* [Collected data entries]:
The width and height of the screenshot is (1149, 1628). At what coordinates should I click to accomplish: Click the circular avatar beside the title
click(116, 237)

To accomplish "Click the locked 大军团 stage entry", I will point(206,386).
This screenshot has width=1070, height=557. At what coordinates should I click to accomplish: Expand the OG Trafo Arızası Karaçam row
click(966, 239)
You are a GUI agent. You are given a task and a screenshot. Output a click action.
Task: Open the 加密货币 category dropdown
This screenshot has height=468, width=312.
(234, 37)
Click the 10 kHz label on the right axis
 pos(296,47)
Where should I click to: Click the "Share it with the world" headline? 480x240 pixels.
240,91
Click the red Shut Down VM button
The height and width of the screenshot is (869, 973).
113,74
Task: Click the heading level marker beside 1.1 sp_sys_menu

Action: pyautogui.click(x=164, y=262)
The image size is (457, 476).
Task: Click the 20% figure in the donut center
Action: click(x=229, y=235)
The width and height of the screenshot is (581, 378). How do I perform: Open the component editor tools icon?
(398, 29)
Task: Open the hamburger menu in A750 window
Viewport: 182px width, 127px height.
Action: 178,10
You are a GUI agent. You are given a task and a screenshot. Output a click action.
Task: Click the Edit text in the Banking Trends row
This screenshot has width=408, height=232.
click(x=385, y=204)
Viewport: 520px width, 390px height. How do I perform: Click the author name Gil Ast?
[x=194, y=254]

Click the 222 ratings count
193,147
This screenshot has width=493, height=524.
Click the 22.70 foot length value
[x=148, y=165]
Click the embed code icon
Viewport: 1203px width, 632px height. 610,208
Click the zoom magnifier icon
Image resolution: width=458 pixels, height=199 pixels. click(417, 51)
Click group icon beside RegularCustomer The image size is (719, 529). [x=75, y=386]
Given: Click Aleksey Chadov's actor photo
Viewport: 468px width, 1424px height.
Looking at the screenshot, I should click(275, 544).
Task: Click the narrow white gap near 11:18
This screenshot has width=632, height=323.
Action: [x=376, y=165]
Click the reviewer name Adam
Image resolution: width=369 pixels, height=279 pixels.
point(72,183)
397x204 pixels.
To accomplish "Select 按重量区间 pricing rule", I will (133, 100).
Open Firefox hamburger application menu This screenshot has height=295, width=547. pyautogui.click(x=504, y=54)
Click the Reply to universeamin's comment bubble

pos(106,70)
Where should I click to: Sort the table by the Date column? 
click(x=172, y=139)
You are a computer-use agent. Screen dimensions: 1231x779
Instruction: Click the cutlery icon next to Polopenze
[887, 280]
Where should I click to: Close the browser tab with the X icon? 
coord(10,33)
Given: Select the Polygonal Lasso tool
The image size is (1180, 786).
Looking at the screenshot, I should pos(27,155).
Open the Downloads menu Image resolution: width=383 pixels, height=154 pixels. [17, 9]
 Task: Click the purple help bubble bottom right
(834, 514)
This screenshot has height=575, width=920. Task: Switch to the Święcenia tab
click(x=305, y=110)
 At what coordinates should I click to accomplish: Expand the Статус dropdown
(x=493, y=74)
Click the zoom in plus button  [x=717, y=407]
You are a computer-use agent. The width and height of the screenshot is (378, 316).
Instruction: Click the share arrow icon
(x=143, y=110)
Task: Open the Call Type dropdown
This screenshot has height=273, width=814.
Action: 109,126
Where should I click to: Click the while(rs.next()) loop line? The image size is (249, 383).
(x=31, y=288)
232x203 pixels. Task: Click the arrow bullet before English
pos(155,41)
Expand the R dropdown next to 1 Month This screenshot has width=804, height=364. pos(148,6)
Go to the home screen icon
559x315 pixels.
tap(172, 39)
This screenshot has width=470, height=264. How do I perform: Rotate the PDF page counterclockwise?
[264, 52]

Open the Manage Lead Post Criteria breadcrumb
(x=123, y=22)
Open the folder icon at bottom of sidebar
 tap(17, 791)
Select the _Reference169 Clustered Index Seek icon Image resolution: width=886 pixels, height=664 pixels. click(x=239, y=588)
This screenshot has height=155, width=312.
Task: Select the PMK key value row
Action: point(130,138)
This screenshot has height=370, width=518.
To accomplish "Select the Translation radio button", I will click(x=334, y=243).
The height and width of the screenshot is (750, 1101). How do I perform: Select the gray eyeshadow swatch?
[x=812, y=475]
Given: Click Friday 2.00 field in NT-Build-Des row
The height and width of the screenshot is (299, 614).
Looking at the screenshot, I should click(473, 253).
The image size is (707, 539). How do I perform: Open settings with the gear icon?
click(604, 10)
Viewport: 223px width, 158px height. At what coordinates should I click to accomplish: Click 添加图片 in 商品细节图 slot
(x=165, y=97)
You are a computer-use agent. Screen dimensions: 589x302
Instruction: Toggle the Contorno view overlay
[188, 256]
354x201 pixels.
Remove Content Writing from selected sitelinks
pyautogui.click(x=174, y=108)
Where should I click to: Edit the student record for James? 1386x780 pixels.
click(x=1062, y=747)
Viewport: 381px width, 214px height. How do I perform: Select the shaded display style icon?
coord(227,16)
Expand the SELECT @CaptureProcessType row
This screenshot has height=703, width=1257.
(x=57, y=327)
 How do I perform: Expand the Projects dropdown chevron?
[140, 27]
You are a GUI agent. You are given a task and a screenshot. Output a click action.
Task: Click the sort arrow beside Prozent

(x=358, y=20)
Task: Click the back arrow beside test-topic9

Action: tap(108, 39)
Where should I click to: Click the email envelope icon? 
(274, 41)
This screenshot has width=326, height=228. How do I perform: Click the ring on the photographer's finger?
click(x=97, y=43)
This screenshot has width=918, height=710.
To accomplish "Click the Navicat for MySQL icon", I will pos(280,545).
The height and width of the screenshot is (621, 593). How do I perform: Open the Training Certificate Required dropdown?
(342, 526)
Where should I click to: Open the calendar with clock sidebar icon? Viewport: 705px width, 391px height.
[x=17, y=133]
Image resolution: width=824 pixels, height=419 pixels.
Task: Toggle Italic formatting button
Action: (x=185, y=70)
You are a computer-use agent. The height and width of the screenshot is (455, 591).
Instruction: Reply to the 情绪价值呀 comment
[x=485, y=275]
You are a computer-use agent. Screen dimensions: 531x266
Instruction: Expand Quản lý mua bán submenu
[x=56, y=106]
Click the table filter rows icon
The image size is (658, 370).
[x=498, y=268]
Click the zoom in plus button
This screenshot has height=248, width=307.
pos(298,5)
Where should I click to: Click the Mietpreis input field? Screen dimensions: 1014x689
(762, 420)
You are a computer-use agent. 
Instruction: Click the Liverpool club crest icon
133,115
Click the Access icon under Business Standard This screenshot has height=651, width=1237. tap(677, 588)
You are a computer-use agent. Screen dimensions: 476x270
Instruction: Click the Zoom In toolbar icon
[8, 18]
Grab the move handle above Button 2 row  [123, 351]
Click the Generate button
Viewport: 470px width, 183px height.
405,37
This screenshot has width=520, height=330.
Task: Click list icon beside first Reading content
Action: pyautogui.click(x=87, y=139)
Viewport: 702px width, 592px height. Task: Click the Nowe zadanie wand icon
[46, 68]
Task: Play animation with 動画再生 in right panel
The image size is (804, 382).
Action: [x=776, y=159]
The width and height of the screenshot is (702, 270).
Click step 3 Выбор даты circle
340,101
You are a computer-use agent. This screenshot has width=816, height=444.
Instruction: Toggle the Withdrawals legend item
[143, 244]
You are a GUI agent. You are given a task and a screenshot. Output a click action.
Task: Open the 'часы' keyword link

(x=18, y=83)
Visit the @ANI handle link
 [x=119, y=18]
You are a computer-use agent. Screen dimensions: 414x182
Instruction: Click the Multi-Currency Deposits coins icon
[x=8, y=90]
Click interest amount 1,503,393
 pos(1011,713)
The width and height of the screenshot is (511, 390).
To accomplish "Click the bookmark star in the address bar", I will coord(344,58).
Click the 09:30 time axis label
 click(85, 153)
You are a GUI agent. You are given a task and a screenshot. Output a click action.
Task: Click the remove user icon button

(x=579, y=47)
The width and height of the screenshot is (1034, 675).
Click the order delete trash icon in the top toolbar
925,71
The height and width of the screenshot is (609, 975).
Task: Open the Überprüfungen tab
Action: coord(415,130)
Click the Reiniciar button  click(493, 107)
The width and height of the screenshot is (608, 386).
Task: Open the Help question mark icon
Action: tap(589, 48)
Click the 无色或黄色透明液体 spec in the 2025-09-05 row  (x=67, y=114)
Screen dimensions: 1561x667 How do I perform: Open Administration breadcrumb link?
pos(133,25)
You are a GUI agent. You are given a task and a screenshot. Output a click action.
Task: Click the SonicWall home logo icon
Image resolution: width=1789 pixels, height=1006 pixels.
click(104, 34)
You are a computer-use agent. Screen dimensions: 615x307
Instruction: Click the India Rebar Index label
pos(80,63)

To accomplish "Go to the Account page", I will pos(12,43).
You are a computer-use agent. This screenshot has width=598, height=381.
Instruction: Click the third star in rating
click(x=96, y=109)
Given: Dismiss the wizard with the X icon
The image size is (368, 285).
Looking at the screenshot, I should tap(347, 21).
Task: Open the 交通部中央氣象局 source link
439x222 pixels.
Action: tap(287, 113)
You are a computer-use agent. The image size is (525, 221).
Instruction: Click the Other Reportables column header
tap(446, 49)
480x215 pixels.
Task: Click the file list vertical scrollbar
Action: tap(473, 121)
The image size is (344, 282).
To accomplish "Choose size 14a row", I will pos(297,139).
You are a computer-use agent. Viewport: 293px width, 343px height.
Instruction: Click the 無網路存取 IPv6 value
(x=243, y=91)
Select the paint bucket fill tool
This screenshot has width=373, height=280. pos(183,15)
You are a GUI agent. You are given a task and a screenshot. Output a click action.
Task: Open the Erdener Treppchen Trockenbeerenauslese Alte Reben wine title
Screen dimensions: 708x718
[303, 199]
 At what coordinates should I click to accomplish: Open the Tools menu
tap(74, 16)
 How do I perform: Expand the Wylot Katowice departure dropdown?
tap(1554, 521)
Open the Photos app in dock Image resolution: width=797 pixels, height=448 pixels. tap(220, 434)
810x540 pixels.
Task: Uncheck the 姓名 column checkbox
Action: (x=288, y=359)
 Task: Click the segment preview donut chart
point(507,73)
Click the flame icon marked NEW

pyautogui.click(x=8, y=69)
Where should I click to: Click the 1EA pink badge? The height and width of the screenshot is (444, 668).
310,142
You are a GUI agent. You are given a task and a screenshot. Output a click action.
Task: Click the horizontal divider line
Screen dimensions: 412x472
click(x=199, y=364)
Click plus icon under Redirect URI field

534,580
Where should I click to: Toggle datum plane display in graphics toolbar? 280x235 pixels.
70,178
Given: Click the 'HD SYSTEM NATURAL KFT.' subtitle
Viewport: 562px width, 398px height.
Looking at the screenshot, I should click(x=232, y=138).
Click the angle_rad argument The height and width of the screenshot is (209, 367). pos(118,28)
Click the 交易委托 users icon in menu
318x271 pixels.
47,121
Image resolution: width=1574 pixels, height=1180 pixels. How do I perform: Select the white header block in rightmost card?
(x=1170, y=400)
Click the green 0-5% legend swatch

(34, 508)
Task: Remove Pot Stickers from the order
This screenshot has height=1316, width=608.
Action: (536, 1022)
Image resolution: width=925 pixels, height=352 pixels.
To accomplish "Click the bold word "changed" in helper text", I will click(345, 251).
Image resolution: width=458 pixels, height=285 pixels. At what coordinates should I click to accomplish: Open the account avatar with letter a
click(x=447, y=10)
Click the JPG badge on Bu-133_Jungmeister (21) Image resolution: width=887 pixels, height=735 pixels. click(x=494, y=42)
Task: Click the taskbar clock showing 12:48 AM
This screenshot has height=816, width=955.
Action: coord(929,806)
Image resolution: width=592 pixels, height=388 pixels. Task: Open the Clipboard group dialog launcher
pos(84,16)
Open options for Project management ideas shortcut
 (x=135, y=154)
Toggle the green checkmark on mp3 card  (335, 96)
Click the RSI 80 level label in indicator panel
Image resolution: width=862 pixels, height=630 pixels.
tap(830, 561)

* [Work to complete]: In the entries above, identify every line with the word "hamburger". Copy those lines.

* [Output]:
Task: Open the hamburger menu in A750 window
Open Firefox hamburger application menu This screenshot has height=295, width=547. pyautogui.click(x=504, y=54)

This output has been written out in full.